(Saved entries)
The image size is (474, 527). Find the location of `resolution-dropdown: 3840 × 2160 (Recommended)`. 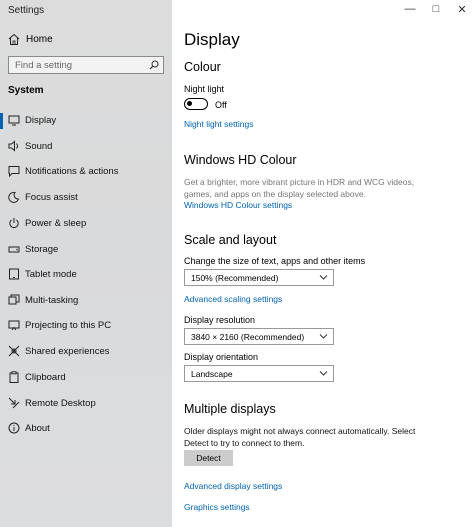

resolution-dropdown: 3840 × 2160 (Recommended) is located at coordinates (259, 336).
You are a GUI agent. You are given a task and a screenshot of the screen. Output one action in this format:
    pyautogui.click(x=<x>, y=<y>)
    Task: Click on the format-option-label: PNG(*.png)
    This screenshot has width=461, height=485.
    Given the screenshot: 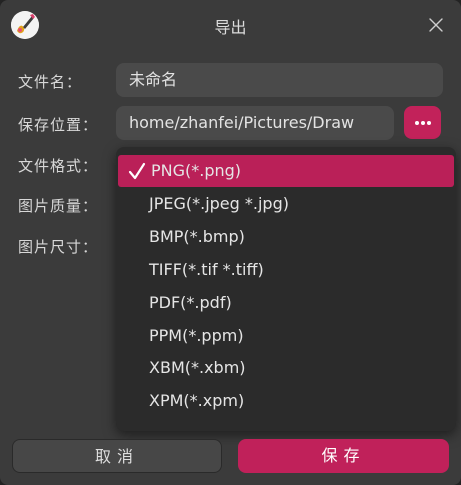 What is the action you would take?
    pyautogui.click(x=196, y=170)
    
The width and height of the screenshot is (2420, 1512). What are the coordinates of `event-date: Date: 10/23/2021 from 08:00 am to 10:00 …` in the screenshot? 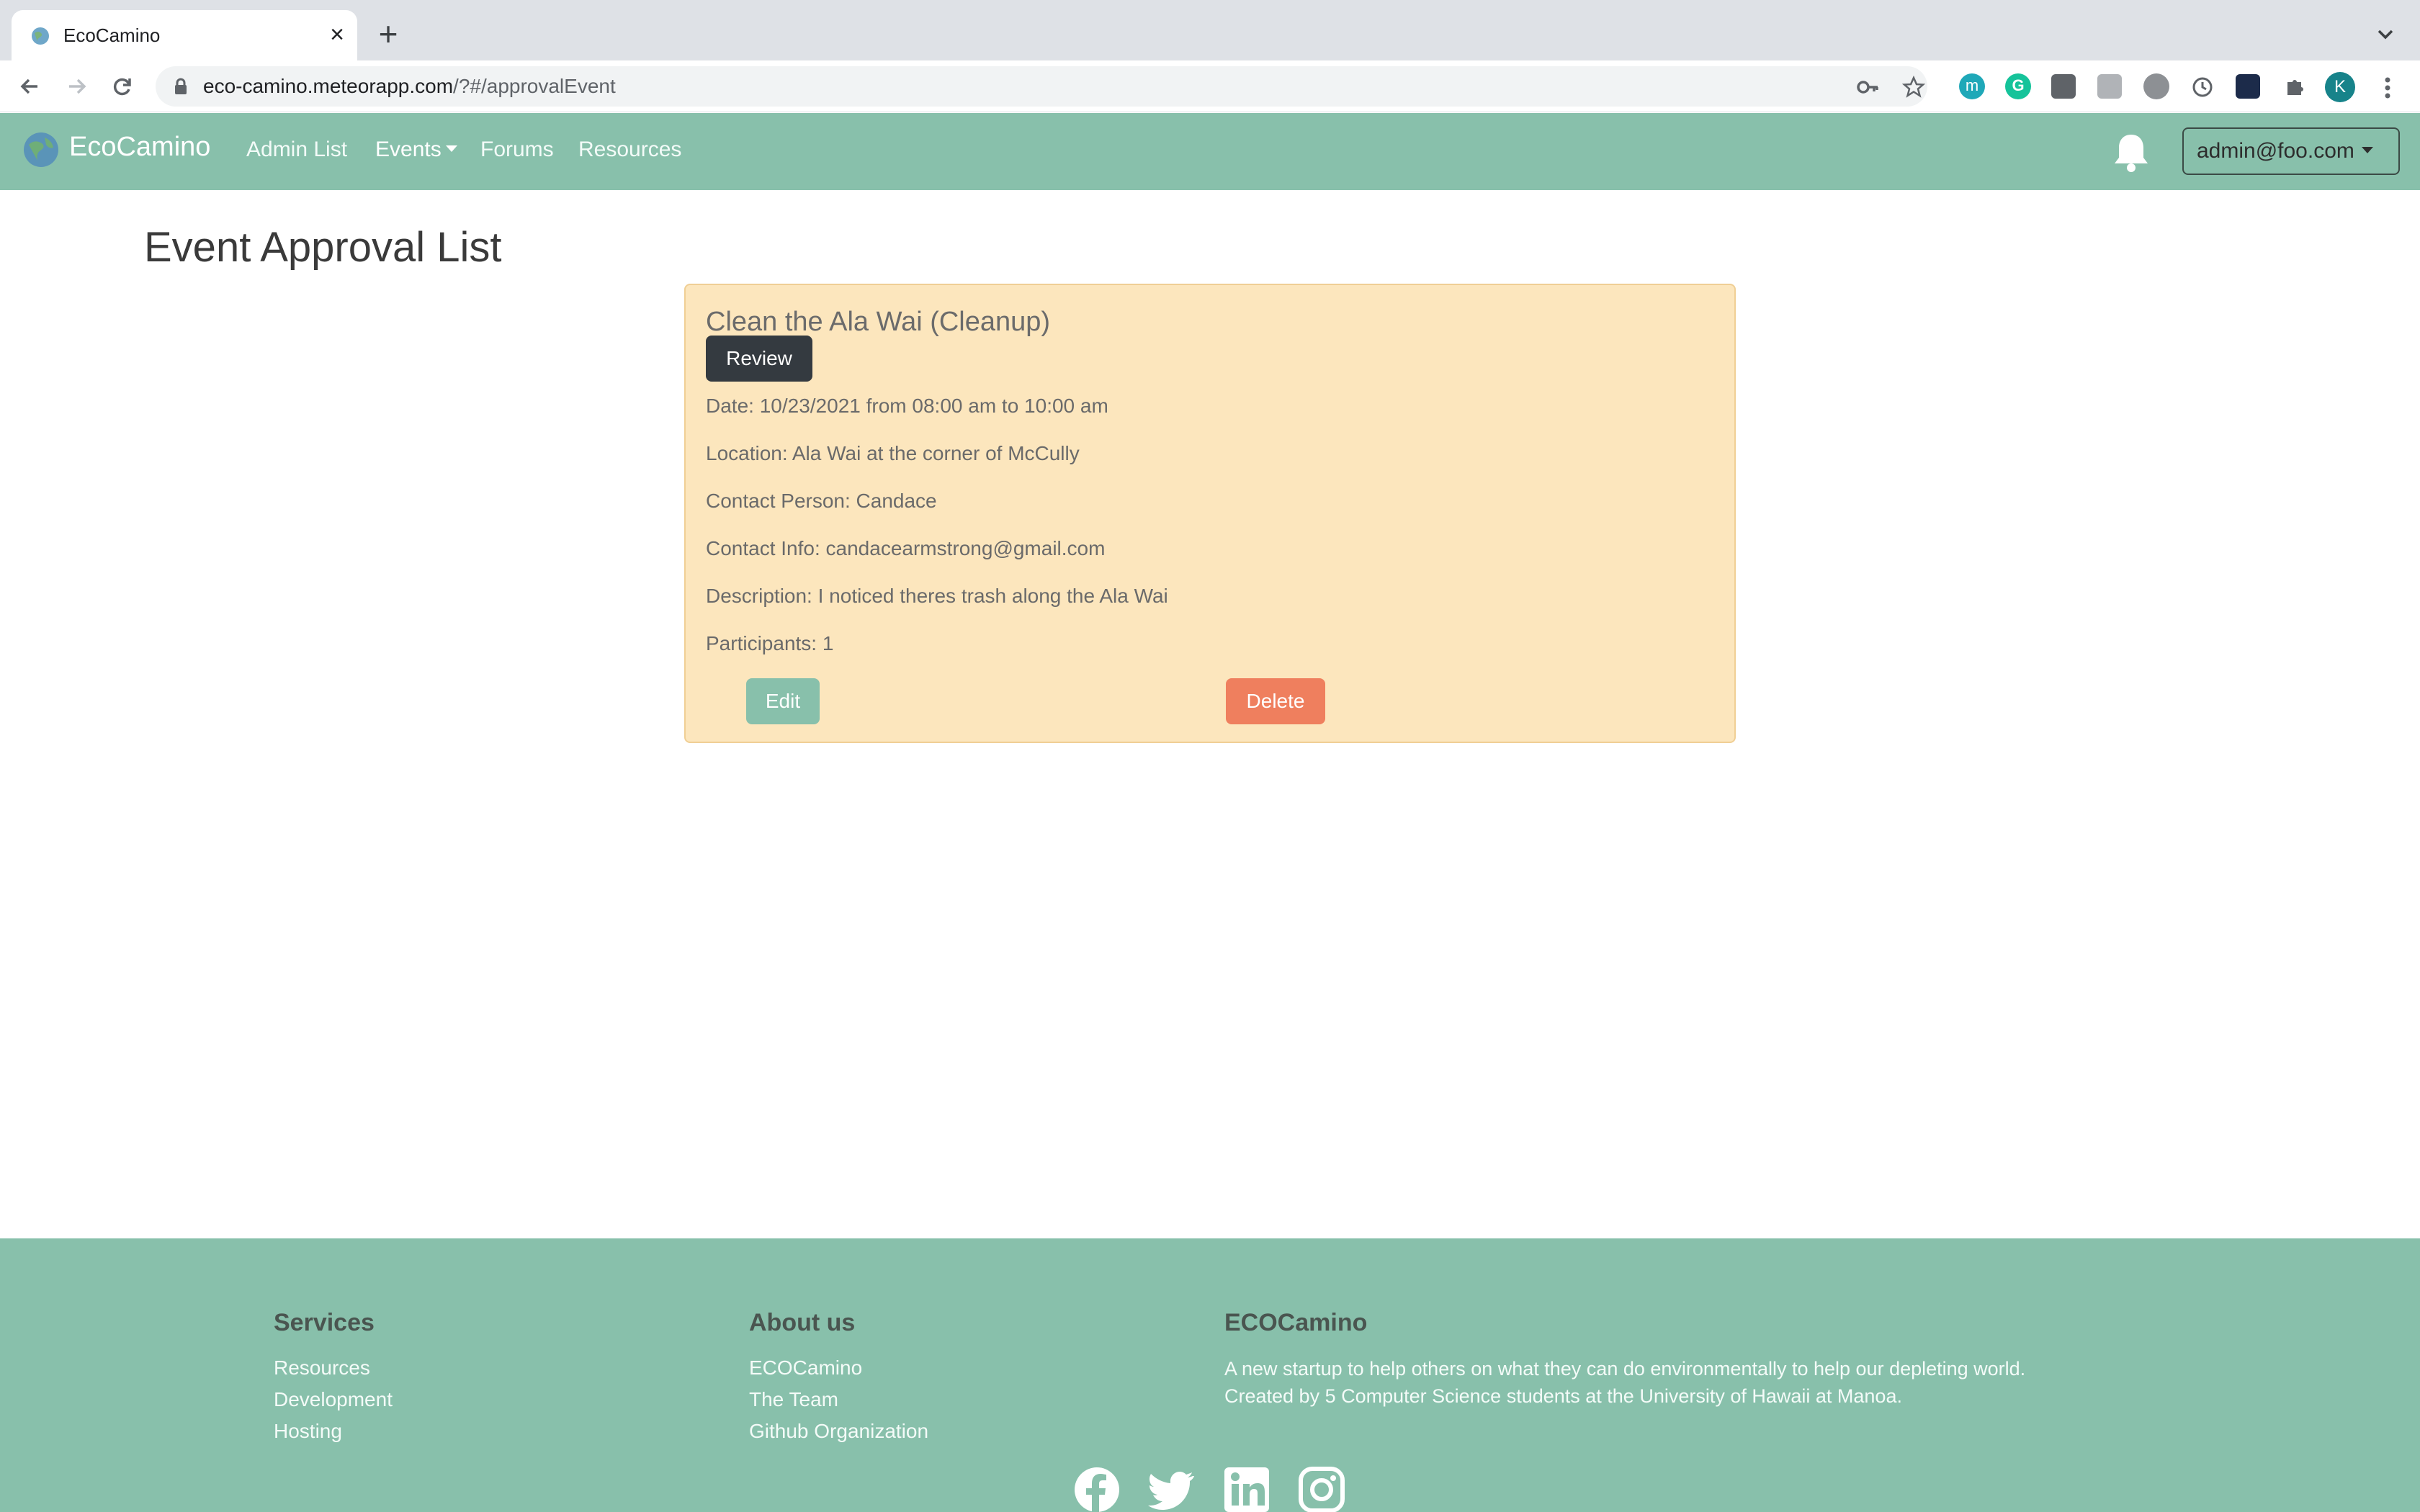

*Task requirements*. Give every line of the data as a numbered list, starting with the first line and going on through the line that contains "resolution-dropdown: 3840 × 2160 (Recommended) is". Leave out blank lines and pictures.

*Answer*.
1. The image size is (474, 527). Find the location of `resolution-dropdown: 3840 × 2160 (Recommended)`. 
2. resolution-dropdown: 3840 × 2160 (Recommended) is located at coordinates (259, 336).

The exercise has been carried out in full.